*Exercise inputs:*
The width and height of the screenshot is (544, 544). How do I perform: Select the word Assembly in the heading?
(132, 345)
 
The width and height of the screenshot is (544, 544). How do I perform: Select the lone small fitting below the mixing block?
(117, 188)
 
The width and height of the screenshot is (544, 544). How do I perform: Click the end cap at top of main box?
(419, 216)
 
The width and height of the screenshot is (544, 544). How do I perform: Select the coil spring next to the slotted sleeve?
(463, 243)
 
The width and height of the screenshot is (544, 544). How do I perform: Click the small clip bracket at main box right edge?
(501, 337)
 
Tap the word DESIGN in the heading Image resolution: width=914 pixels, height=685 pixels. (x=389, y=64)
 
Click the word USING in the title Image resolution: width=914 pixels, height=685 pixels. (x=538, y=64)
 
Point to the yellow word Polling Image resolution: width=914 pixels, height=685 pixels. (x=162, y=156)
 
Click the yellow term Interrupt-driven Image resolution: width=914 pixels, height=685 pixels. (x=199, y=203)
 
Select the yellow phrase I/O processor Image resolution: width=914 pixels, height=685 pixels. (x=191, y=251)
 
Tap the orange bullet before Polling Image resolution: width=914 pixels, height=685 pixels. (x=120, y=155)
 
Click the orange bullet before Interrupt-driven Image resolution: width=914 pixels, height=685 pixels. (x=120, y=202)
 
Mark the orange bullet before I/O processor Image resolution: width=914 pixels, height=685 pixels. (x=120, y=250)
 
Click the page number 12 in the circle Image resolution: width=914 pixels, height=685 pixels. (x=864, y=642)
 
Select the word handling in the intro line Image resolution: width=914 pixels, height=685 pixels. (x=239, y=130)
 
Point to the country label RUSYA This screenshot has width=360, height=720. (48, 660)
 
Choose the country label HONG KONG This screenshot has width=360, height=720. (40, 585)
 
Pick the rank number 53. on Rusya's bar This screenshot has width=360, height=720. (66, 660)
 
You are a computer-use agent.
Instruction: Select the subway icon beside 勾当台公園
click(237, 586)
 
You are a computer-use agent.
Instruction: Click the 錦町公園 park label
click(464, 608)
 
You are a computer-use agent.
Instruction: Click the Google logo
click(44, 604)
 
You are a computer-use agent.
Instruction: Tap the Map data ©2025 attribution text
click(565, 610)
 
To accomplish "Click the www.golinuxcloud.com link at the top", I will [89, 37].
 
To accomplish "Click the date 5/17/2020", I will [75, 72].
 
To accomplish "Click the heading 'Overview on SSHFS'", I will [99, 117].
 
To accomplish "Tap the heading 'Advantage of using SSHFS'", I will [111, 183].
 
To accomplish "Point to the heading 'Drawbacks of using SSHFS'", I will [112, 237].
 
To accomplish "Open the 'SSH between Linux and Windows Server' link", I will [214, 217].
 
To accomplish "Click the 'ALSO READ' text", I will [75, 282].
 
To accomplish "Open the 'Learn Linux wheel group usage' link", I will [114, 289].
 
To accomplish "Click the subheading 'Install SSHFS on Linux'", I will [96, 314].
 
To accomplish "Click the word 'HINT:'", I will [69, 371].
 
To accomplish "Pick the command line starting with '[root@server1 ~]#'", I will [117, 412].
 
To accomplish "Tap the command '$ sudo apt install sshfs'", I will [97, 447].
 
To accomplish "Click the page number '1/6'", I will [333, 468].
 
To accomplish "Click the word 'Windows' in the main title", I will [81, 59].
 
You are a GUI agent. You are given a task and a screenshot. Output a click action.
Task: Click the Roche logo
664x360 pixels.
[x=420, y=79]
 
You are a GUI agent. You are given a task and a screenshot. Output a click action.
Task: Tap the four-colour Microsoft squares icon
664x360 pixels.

*Exercise objective:*
Reproduce the material above verbatim, line for line.

*Exercise response:*
The width and height of the screenshot is (544, 544). How do I perform: Select the word Assembly in the heading?
(132, 345)
 
The width and height of the screenshot is (544, 544). How do I perform: Select the lone small fitting below the mixing block?
(117, 188)
 
The width and height of the screenshot is (544, 544). How do I perform: Click the end cap at top of main box?
(419, 216)
 
The width and height of the screenshot is (544, 544). How do I perform: Select the coil spring next to the slotted sleeve?
(463, 243)
 
The width and height of the screenshot is (544, 544). How do I perform: Click the small clip bracket at main box right edge?
(501, 337)
 
Tap the word DESIGN in the heading Image resolution: width=914 pixels, height=685 pixels. (x=389, y=64)
 
Click the word USING in the title Image resolution: width=914 pixels, height=685 pixels. (x=538, y=64)
 
Point to the yellow word Polling Image resolution: width=914 pixels, height=685 pixels. (x=162, y=156)
 
Click the yellow term Interrupt-driven Image resolution: width=914 pixels, height=685 pixels. (x=199, y=203)
 
Select the yellow phrase I/O processor Image resolution: width=914 pixels, height=685 pixels. (x=191, y=251)
 
Tap the orange bullet before Polling Image resolution: width=914 pixels, height=685 pixels. (x=120, y=155)
 
Click the orange bullet before Interrupt-driven Image resolution: width=914 pixels, height=685 pixels. (x=120, y=202)
 
Mark the orange bullet before I/O processor Image resolution: width=914 pixels, height=685 pixels. (x=120, y=250)
 
Click the page number 12 in the circle Image resolution: width=914 pixels, height=685 pixels. (x=864, y=642)
 
Select the word handling in the intro line Image resolution: width=914 pixels, height=685 pixels. (x=239, y=130)
 
Point to the country label RUSYA This screenshot has width=360, height=720. (48, 660)
 
Choose the country label HONG KONG This screenshot has width=360, height=720. (40, 585)
 
Pick the rank number 53. on Rusya's bar This screenshot has width=360, height=720. (66, 660)
 
You are a computer-use agent.
Instruction: Select the subway icon beside 勾当台公園
click(237, 586)
 
You are a computer-use agent.
Instruction: Click the 錦町公園 park label
click(464, 608)
 
You are a computer-use agent.
Instruction: Click the Google logo
click(44, 604)
 
You are a computer-use agent.
Instruction: Tap the Map data ©2025 attribution text
click(565, 610)
 
To accomplish "Click the www.golinuxcloud.com link at the top", I will [89, 37].
 
To accomplish "Click the date 5/17/2020", I will [75, 72].
 
To accomplish "Click the heading 'Overview on SSHFS'", I will [99, 117].
 
To accomplish "Tap the heading 'Advantage of using SSHFS'", I will [111, 183].
 
To accomplish "Point to the heading 'Drawbacks of using SSHFS'", I will [112, 237].
 
To accomplish "Open the 'SSH between Linux and Windows Server' link", I will [214, 217].
 
To accomplish "Click the 'ALSO READ' text", I will [75, 282].
 
To accomplish "Open the 'Learn Linux wheel group usage' link", I will [114, 289].
 
To accomplish "Click the subheading 'Install SSHFS on Linux'", I will [96, 314].
 
To accomplish "Click the word 'HINT:'", I will [69, 371].
 
To accomplish "Pick the command line starting with '[root@server1 ~]#'", I will [117, 412].
 
To accomplish "Tap the command '$ sudo apt install sshfs'", I will [97, 447].
 
To accomplish "Click the page number '1/6'", I will [333, 468].
 
To accomplish "Click the word 'Windows' in the main title", I will [81, 59].
 
You are a GUI agent. You are given a task and a screenshot. Output a click action.
Task: Click the Roche logo
664x360 pixels.
[x=420, y=79]
 
You are a GUI agent. You are given a task and a screenshot. Output a click action.
Task: Tap the four-colour Microsoft squares icon
664x360 pixels.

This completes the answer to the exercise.